[The data]

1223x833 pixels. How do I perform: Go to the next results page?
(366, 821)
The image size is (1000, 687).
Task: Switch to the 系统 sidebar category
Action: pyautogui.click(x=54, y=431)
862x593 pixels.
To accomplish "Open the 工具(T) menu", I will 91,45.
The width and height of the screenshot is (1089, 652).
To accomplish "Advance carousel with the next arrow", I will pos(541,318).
* * *
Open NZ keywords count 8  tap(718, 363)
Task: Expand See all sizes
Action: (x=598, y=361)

[Activity]
I would like you to report every line in the listing above that contains "will".

[Written solution]
To accomplish "Open the 工具(T) menu", I will 91,45.
To accomplish "Advance carousel with the next arrow", I will pos(541,318).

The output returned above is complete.